> [ACTIVITY]: Could you repeat the entries word for word, from their first line through the line containing "This screenshot has height=554, width=1037."?

> [SUPPLIED DATA]:
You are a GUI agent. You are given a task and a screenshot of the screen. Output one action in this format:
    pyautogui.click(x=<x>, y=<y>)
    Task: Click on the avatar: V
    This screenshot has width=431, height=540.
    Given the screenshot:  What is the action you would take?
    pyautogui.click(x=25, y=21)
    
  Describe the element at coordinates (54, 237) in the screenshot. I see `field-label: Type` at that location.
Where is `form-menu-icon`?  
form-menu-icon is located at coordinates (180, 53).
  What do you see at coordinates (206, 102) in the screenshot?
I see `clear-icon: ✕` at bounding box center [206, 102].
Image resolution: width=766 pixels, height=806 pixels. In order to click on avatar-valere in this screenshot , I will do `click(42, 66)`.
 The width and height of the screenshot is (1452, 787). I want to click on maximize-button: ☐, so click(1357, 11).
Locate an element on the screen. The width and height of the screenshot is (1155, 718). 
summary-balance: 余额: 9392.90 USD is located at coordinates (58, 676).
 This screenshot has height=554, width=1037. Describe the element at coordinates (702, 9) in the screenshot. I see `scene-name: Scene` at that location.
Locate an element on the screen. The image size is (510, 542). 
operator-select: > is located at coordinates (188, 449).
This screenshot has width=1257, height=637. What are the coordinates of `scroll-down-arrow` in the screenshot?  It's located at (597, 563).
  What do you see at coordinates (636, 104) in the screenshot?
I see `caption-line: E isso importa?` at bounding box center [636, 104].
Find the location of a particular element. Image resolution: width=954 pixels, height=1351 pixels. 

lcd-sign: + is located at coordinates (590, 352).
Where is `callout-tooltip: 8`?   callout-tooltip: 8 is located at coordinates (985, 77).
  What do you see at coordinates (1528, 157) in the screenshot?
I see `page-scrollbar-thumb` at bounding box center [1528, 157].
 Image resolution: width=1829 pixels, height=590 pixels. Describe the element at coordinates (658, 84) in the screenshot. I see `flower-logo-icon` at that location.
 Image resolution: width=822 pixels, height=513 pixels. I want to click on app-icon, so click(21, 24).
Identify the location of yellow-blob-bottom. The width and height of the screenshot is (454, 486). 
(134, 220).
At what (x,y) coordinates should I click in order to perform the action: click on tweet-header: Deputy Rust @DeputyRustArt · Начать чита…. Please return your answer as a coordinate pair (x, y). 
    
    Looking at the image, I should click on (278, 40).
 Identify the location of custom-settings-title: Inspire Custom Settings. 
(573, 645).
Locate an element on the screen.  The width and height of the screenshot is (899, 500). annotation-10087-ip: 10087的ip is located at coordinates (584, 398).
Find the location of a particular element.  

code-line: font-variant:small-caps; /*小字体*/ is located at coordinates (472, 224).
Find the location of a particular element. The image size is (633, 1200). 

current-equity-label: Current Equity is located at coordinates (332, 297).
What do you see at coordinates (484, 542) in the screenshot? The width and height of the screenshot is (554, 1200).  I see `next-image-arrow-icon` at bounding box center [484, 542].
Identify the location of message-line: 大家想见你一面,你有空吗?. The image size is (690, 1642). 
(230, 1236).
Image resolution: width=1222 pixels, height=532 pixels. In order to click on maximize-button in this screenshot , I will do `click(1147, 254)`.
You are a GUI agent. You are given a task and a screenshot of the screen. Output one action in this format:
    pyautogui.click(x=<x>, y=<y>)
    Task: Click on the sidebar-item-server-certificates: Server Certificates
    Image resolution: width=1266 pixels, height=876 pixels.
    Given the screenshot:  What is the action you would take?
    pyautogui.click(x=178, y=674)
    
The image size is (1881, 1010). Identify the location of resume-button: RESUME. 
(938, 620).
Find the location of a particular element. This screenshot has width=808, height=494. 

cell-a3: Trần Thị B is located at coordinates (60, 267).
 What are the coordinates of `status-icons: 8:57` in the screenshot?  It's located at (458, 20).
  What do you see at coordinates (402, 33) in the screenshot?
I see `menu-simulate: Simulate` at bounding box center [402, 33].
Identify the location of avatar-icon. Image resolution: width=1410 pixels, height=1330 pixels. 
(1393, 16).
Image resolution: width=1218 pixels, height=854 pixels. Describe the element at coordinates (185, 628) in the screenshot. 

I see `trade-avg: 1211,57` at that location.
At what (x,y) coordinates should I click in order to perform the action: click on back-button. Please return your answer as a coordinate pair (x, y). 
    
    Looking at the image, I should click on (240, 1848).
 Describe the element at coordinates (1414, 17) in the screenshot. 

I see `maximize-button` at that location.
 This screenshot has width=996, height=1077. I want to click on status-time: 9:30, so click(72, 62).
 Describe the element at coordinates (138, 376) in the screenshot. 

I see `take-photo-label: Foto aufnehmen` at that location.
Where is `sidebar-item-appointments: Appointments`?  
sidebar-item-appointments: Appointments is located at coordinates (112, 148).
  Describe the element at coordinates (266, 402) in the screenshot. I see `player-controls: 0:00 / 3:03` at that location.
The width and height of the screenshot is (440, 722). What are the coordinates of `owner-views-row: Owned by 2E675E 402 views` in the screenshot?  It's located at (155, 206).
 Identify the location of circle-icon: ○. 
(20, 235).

> [TASK RESPONSE]:
You are a GUI agent. You are given a task and a screenshot of the screen. Output one action in this format:
    pyautogui.click(x=<x>, y=<y>)
    Task: Click on the avatar: V
    This screenshot has width=431, height=540.
    Given the screenshot:  What is the action you would take?
    pyautogui.click(x=25, y=21)
    
  Describe the element at coordinates (54, 237) in the screenshot. I see `field-label: Type` at that location.
Where is `form-menu-icon`?  
form-menu-icon is located at coordinates (180, 53).
  What do you see at coordinates (206, 102) in the screenshot?
I see `clear-icon: ✕` at bounding box center [206, 102].
Image resolution: width=766 pixels, height=806 pixels. In order to click on avatar-valere in this screenshot , I will do `click(42, 66)`.
 The width and height of the screenshot is (1452, 787). I want to click on maximize-button: ☐, so click(1357, 11).
Locate an element on the screen. The width and height of the screenshot is (1155, 718). 
summary-balance: 余额: 9392.90 USD is located at coordinates (58, 676).
 This screenshot has height=554, width=1037. Describe the element at coordinates (702, 9) in the screenshot. I see `scene-name: Scene` at that location.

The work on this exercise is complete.